:: The data ::

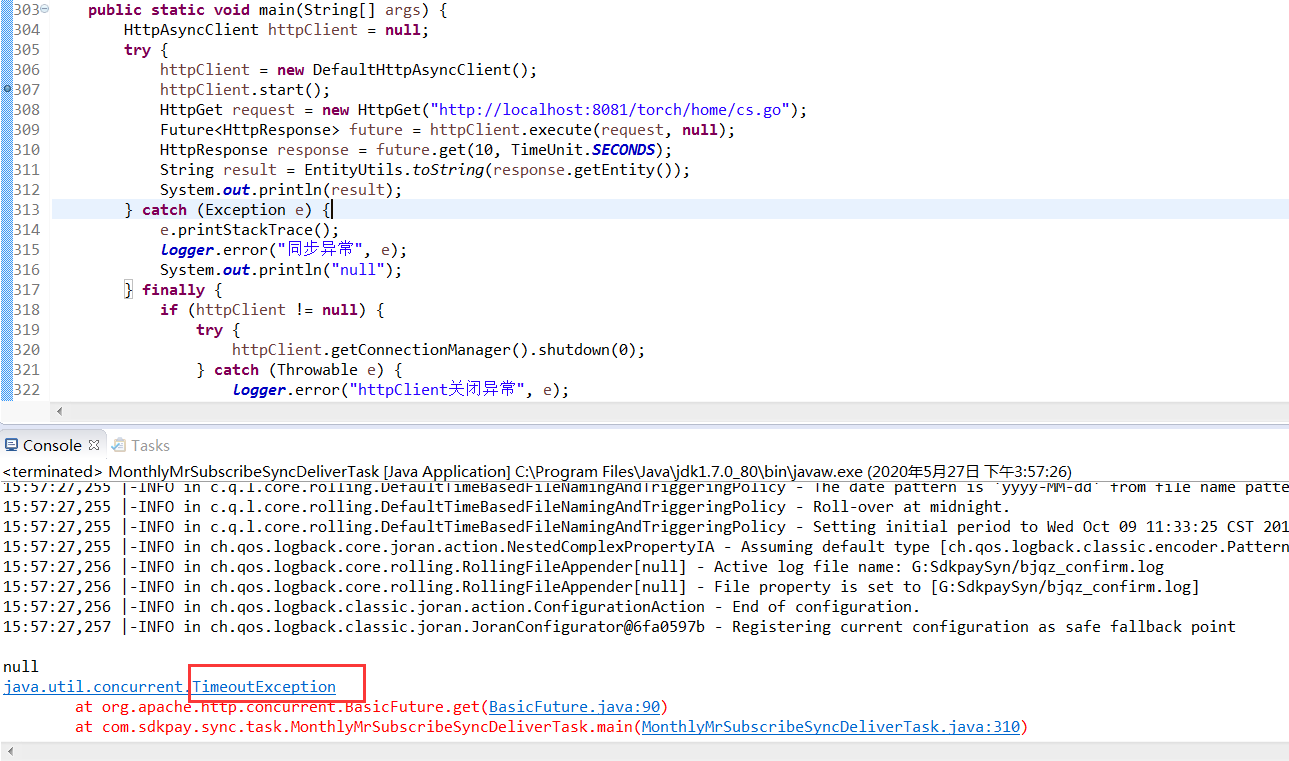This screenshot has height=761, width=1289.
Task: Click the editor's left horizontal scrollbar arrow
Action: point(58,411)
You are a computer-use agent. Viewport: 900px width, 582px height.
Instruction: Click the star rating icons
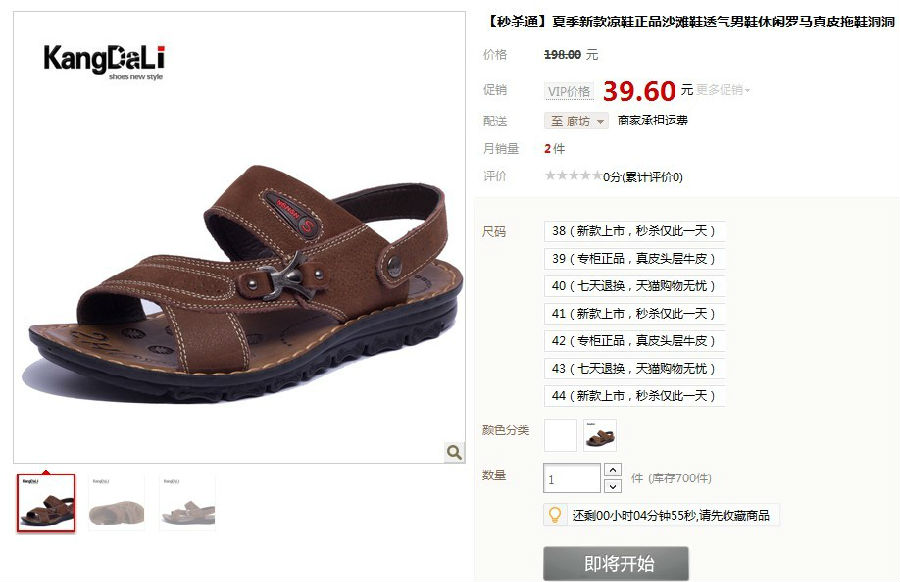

:::

> **Your assignment**:
Only the lines from the one with "You are a computer-use" to the last line of the listing, inclusive, are to be set down, exactly as they stand and without pictures.

> **Answer to this task**:
You are a computer-use agent. Viewport: 900px width, 582px height.
Instruction: Click the star rating icons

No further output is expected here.